Eine Win-win-Situation

Damit sich das nicht gewinnorientierte Projekt finanzieren lässt, überlässt die Gemeinde der Haus und Raum AG das Areal als Gebrauchsleihe. Sie verlangt dafür keine Miete. Im Gegenzug trägt sie aber auch keine Kosten mehr braucht sich zudem keine Sorgen darüber zu machen, dass am Ende der «Ausleihzeit» das Areal tatsächlich wieder geräumt wird. Eine Mieterstreckung ist rechtlich nicht möglich. Die namhaften Vorinvestitionen für die Wiederbelebung und Instandsetzung der Gebäude und Gärten sowie für die Bereitstellung der nötigen (minimalen) Infrastruktur übernimmt die Haus und Raum AG.

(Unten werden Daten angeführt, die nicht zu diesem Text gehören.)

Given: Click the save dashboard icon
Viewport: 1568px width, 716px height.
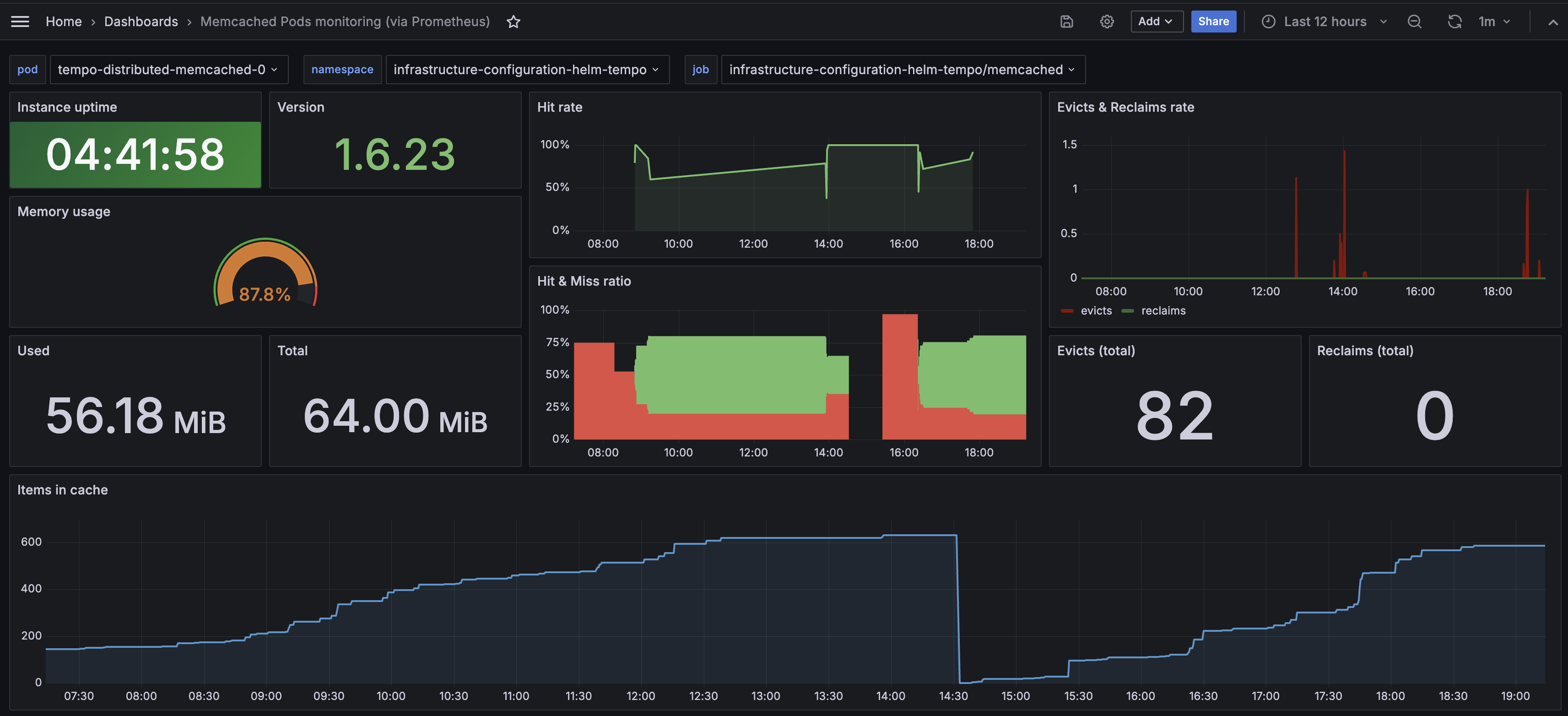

Ob diese während der Projektdauer wieder eingespielt werden können, ist zwar fraglich, aber Marlies Laubacher nimmt dieses Risiko auf sich. «Wir wollen jetzt einfach etwas tun für das Image von Muri und für die Menschen, die hier leben», sagt sie. Und freut sich darauf, wenn auch Ideen aus der Bevölkerung kommen. Sie sehe sich eigentlich mehr als Initiatorin und Koordinatorin, welche die Vorinvestitionen mache, damit wieder Leben ins Bahnhofareal einkehrt. Ausserdem würde sich die Haus und Raum AG, wenn nötig, auch um allfällig nötige Bewilligungen für bauliche Massnahmen oder Veranstaltungen kümmern.

Der Gemeinderat und die Geschäftsleitung mit Gemeindeschreiber Severin Bättig zeigen sich jedenfalls erfreut darüber, dass dank privatem Engagement und Experimentierfreude ein spannendes Projekt lanciert wird, das neues Leben ins Bahnhofareal bringen wird. Muri werde, ohne sich selber finanziell engagieren zu müssen, von «Intermezzo» profitieren können, ist Bättig überzeugt. Eine Win-win-Situation also.